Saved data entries
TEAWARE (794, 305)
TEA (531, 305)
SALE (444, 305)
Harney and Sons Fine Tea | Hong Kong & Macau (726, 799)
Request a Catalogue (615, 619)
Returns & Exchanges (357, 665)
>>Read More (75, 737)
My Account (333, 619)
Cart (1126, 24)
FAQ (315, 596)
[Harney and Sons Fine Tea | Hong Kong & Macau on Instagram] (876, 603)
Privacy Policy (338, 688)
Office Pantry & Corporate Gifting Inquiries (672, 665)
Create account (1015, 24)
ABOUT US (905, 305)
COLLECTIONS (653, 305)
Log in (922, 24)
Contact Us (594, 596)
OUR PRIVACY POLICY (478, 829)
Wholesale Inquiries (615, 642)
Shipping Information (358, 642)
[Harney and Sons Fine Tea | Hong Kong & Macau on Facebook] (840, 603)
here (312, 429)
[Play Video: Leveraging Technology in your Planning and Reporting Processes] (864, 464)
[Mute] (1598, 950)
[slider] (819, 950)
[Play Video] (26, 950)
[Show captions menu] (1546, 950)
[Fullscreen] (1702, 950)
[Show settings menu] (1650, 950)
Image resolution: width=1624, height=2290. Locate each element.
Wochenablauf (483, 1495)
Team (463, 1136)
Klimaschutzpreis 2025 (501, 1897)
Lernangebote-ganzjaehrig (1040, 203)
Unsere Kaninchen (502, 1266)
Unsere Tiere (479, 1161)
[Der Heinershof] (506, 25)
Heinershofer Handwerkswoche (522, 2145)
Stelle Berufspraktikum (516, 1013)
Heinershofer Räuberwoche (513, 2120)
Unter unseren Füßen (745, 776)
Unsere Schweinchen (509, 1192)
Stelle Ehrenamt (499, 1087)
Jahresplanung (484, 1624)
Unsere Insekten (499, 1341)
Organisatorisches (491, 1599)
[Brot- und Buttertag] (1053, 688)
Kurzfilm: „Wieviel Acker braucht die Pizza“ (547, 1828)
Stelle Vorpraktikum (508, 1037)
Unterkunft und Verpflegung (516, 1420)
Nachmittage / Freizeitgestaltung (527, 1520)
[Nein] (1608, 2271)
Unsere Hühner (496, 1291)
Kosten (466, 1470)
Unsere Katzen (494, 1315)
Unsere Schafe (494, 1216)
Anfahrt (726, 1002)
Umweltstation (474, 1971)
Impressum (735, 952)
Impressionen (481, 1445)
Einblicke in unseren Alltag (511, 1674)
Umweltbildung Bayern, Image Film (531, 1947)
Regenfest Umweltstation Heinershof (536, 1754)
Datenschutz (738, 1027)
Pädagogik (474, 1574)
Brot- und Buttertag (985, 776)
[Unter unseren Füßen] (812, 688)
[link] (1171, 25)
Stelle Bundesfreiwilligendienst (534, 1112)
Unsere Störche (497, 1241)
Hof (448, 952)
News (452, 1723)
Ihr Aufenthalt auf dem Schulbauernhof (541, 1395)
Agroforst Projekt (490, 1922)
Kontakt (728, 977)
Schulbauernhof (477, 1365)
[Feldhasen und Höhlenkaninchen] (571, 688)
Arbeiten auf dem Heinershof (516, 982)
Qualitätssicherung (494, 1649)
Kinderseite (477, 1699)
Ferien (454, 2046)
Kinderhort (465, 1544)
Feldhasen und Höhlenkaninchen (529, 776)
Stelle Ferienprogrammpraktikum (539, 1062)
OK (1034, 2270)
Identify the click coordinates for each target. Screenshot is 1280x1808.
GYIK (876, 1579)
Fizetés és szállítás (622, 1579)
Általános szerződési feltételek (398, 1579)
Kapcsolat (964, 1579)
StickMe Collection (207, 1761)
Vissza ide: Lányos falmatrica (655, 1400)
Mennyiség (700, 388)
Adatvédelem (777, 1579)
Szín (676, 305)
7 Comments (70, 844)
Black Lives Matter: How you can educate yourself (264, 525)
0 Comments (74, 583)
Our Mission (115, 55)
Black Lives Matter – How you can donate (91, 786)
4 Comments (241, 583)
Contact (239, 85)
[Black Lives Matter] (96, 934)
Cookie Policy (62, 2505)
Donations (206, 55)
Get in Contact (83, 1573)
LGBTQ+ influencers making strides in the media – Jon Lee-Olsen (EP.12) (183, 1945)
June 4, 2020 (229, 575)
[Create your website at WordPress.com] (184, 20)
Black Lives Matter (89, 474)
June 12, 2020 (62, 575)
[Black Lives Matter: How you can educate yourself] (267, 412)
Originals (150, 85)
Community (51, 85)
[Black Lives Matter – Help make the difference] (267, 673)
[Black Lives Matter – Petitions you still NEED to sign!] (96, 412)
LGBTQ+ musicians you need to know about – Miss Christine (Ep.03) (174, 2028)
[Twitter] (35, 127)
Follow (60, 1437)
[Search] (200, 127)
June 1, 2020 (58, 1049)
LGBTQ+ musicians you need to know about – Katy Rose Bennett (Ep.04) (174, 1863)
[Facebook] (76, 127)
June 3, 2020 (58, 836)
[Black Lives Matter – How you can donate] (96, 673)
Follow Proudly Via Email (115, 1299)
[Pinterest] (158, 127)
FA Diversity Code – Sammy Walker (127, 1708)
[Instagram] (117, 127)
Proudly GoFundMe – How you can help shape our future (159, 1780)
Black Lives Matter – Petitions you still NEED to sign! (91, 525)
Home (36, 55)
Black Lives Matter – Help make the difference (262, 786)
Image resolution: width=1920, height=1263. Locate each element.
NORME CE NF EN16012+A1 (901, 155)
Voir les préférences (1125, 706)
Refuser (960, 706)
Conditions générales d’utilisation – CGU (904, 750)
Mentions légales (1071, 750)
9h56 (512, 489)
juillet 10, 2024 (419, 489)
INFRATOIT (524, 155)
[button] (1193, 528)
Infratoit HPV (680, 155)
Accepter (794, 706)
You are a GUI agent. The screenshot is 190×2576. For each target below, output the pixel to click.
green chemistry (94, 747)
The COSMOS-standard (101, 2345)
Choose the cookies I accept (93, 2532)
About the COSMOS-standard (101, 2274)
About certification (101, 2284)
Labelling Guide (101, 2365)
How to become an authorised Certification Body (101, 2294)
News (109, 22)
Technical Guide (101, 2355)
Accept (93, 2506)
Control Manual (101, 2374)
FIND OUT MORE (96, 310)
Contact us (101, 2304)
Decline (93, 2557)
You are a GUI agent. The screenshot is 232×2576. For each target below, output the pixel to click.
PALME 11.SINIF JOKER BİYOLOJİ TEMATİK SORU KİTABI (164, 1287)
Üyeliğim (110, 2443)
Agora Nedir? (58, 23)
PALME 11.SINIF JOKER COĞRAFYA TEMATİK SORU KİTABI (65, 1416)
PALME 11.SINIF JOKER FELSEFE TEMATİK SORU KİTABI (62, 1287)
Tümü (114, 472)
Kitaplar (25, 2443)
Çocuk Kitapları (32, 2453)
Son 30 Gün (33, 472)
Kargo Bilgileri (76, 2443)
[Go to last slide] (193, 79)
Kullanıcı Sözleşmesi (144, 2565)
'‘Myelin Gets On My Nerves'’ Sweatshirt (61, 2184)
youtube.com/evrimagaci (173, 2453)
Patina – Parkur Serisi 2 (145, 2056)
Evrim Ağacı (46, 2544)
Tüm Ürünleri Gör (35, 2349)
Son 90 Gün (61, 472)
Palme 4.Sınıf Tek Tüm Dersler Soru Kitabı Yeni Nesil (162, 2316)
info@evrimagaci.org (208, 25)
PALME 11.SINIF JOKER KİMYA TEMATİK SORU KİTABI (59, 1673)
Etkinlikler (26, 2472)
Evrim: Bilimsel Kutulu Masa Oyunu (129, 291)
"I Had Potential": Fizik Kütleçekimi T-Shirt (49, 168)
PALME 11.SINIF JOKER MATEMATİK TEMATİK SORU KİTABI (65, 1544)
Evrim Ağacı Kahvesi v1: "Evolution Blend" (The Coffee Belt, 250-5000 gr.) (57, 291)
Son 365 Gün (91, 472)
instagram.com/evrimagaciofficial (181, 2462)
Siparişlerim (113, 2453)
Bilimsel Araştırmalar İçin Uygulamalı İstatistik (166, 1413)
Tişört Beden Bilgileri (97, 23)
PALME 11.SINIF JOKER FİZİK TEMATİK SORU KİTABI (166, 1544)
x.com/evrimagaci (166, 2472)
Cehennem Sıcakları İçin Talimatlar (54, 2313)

TASK DETAILS
A word-for-word copy of the lines above from the one with "Facebook] (840, 603)" through the one with "Qualitätssicherung (494, 1649)", inclusive, is the only output wanted.

ANSWER FOR THIS EXERCISE
[Harney and Sons Fine Tea | Hong Kong & Macau on Facebook] (840, 603)
here (312, 429)
[Play Video: Leveraging Technology in your Planning and Reporting Processes] (864, 464)
[Mute] (1598, 950)
[slider] (819, 950)
[Play Video] (26, 950)
[Show captions menu] (1546, 950)
[Fullscreen] (1702, 950)
[Show settings menu] (1650, 950)
Image resolution: width=1624, height=2290. Locate each element.
Wochenablauf (483, 1495)
Team (463, 1136)
Klimaschutzpreis 2025 (501, 1897)
Lernangebote-ganzjaehrig (1040, 203)
Unsere Kaninchen (502, 1266)
Unsere Tiere (479, 1161)
[Der Heinershof] (506, 25)
Heinershofer Handwerkswoche (522, 2145)
Stelle Berufspraktikum (516, 1013)
Heinershofer Räuberwoche (513, 2120)
Unter unseren Füßen (745, 776)
Unsere Schweinchen (509, 1192)
Stelle Ehrenamt (499, 1087)
Jahresplanung (484, 1624)
Unsere Insekten (499, 1341)
Organisatorisches (491, 1599)
[Brot- und Buttertag] (1053, 688)
Kurzfilm: „Wieviel Acker braucht die Pizza“ (547, 1828)
Stelle Vorpraktikum (508, 1037)
Unterkunft und Verpflegung (516, 1420)
Nachmittage / Freizeitgestaltung (527, 1520)
[Nein] (1608, 2271)
Unsere Hühner (496, 1291)
Kosten (466, 1470)
Unsere Katzen (494, 1315)
Unsere Schafe (494, 1216)
Anfahrt (726, 1002)
Umweltstation (474, 1971)
Impressum (735, 952)
Impressionen (481, 1445)
Einblicke in unseren Alltag (511, 1674)
Umweltbildung Bayern, Image Film (531, 1947)
Regenfest Umweltstation Heinershof (536, 1754)
Datenschutz (738, 1027)
Pädagogik (474, 1574)
Brot- und Buttertag (985, 776)
[Unter unseren Füßen] (812, 688)
[link] (1171, 25)
Stelle Bundesfreiwilligendienst (534, 1112)
Unsere Störche (497, 1241)
Hof (448, 952)
News (452, 1723)
Ihr Aufenthalt auf dem Schulbauernhof (541, 1395)
Agroforst Projekt (490, 1922)
Kontakt (728, 977)
Schulbauernhof (477, 1365)
[Feldhasen und Höhlenkaninchen] (571, 688)
Arbeiten auf dem Heinershof (516, 982)
Qualitätssicherung (494, 1649)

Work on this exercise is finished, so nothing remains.